When is a pullback also a pushout? The subject line says it all, but perhaps it would be more reasonable to split the question into two parts: 1) can a pullback diagram also be a pushout diagram?; if so, 2) can necessary and sufficient conditions be given for this to happen?
Thanks!
 A: $\require{amsCD}$
Yes. The most familiar setting where this happens is in abelian categories, where the commutative square
$$\begin{CD}
A @>f_b>> B\\
@VVf_cV @VVg_bV\\
C @>g_c>> D
\end{CD}$$
is a pullback square iff the corresponding sequence
$$0 \to A \xrightarrow{f_b \oplus f_c} B \oplus C \xrightarrow{g_c - g_b} D$$
is exact. Similarly, the square is a pushout square iff the sequence
$$A \xrightarrow{f_b \oplus f_c} B \oplus C \xrightarrow{g_c - g_b} D \to 0$$
is exact. Hence the square is both a pullback and a pushout square iff the sequence
$$0 \to A \xrightarrow{f_b \oplus f_c} B \oplus C \xrightarrow{g_c - g_b} D \to 0$$
is exact. 
A: $\require{amscd}$
There are some special cases of this phenomenon where things can be said. Consider the following diagram:
$$\begin{CD}
A @>f>> B\\
@VVgV @VVhV\\
C @>k>> D
\end{CD}$$


*

*Suppose that $f$ and $k$ are monomorphisms. Then in many categories, the implication (pushout $\Rightarrow$ pullback) holds. This holds in any topos, in any abelian category, and more generally in any adhesive category. According to Stefan Hamcke's comment, this holds in $k$-spaces. But we typically don't get the converse implication (pullback $\Rightarrow$ pushout).
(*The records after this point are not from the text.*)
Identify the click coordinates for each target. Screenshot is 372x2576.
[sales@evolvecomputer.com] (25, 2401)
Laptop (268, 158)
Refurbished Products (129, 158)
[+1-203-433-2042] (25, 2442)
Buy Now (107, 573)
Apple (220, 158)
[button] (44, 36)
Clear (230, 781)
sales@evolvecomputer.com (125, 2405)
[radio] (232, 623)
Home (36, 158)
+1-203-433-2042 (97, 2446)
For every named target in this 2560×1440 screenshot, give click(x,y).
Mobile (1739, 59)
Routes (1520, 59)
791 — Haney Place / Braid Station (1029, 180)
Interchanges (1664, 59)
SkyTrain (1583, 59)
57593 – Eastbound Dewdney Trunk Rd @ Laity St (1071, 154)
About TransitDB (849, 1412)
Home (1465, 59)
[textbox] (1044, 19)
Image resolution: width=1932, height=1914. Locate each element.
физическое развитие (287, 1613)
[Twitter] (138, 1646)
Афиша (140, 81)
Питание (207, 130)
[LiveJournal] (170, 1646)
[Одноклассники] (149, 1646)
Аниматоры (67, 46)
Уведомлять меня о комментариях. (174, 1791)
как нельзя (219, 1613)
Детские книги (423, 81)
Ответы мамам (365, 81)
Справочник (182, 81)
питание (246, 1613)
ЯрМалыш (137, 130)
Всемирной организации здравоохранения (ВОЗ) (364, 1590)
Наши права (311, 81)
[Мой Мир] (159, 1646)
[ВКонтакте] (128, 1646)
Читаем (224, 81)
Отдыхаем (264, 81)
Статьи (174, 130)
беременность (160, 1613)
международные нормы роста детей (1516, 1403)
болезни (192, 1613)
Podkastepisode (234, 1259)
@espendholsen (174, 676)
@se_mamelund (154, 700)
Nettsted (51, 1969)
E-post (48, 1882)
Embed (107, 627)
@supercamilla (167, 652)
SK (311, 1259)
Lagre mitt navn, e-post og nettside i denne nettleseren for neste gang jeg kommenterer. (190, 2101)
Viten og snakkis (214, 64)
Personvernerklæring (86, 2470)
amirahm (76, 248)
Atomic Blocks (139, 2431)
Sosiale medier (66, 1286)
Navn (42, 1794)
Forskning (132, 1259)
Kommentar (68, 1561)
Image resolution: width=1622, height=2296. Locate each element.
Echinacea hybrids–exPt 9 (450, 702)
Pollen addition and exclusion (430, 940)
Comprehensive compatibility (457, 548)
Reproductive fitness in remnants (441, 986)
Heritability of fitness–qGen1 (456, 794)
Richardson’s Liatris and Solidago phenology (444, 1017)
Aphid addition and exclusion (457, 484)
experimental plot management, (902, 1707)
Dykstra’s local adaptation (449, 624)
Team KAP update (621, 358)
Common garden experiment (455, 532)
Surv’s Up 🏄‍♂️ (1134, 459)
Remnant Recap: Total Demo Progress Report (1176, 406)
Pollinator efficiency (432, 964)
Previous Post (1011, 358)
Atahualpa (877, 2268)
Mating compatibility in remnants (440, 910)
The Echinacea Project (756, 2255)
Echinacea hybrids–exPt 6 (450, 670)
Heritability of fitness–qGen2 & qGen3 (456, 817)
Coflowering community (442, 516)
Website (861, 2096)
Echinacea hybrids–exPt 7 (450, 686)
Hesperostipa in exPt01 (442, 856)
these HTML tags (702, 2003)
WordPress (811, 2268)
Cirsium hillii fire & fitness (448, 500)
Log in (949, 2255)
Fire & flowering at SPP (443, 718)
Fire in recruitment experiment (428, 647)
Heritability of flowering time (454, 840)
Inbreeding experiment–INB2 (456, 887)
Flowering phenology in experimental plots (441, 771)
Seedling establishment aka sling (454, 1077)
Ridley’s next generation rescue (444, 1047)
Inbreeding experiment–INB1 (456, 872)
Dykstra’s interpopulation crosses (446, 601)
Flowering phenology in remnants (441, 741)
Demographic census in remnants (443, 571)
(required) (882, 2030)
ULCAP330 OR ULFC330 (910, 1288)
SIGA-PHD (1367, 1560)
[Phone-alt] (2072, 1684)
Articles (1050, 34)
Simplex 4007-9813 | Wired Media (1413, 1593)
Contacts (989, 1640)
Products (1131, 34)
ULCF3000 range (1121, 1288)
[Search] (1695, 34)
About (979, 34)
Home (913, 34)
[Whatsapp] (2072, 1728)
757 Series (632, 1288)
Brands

For example, in $\mathsf{Set}$, let $B,C$ be any subsets of $D$ such that $B \cup C \subsetneq D$, and let $A = B \cap C$. Similar counterexamples work in $\mathsf{Ab}$.

*Suppose that $f$ and $k$ are monomorphisms and $g$ and $h$ are epimorphisms. The facts Qiaochu discusses can be used to show that in an abelian category, the equivalence (pushout $\Leftrightarrow$ pullback) holds. In $\mathsf{Set}$, though, the leftward implication fails -- e.g. let $A = C = \emptyset$ and $B = 2$, $D=1$.

*Suppose that $g$ and $h$ are epimorphisms. Then in any abelian category, the dual of (1) tells us that the implication (pullback $\Rightarrow$ pushout) holds. But this is not the case in $\mathsf{Set}$.

*As an special case of (3), suppose that $f,g,h,k$ are all epimorphisms. If I'm not mistaken, we get the implication (pullback $\Rightarrow$ pushout) in $\mathsf{Set}$ and so also in any topos. But the converse implication rarely holds.
Abelian categories and topoi are about as nice as it gets, so I would expect that in less nice categories, the best one can do is similar implications with more restrictive assumptions on the morphisms involved.